[ofa-general] [PATCH RFC/untested v0.5] IPoIB/CM: fix SRQ WR leak
Michael S. Tsirkin
mst at dev.mellanox.co.il
Wed May 16 03:14:57 PDT 2007
SRQ WR leakage has been observed with IPoIB/CM: e.g. flipping ports on and off
will, with time, leak out all WRs and then all connections will start getting RNR
NACKs.
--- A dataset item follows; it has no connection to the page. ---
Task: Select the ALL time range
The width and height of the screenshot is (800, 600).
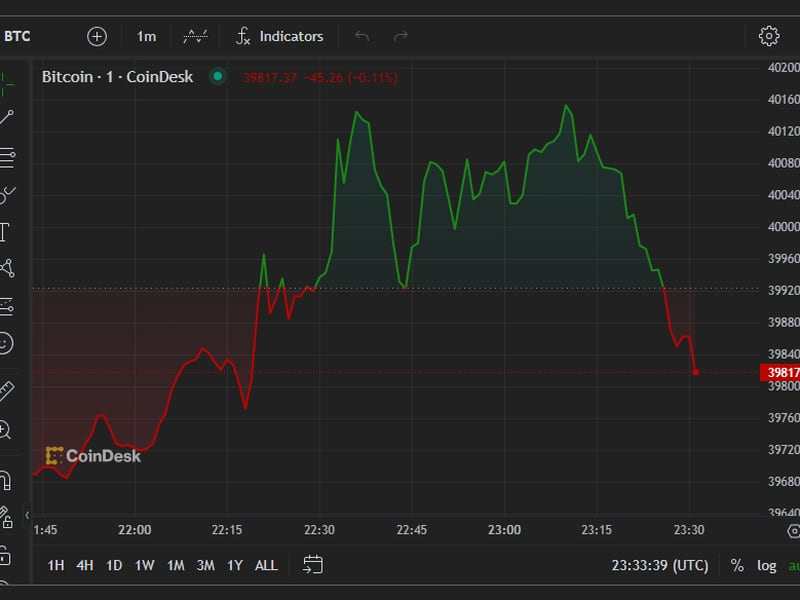Action: (x=266, y=565)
Fix this in the way suggested by spec: move QP to error, wait for last
wqe reached event and then post send on "drain QP" connected to the same CQ.
Once we observe a completion on the drain QP, it's safe to call ib_destroy_qp.
Signed-off-by: Michael S. Tsirkin <mst at dev.mellanox.co.il>
---
Changes from v0: fixed drain WR ID, comment on the algorithm used,
cleaned up the patch description.
Roland, all. This is a largish, and still untested, patch that fixes a design bug in
the way IPoIB/CM destroyed QPs connected to SRQ.
Unfortunately, doing it by the spec kind of forces us to add a "state"
for passive connections, and split the connection list per connection state.
That's why the patch grew to be so large.
The issue addressed is very severe (the only work-around is to unload the ipoib module
once in a while), so given how large the patch is, I'd like to ask everyone to review
and comment.
NB: this is on top of 2.6.22-rc1.
ipoib.h | 38 ++++++++++
ipoib_cm.c | 208 ++++++++++++++++++++++++++++++++++++++++++++++++----------
ipoib_verbs.c | 2
3 files changed, 212 insertions(+), 36 deletions(-)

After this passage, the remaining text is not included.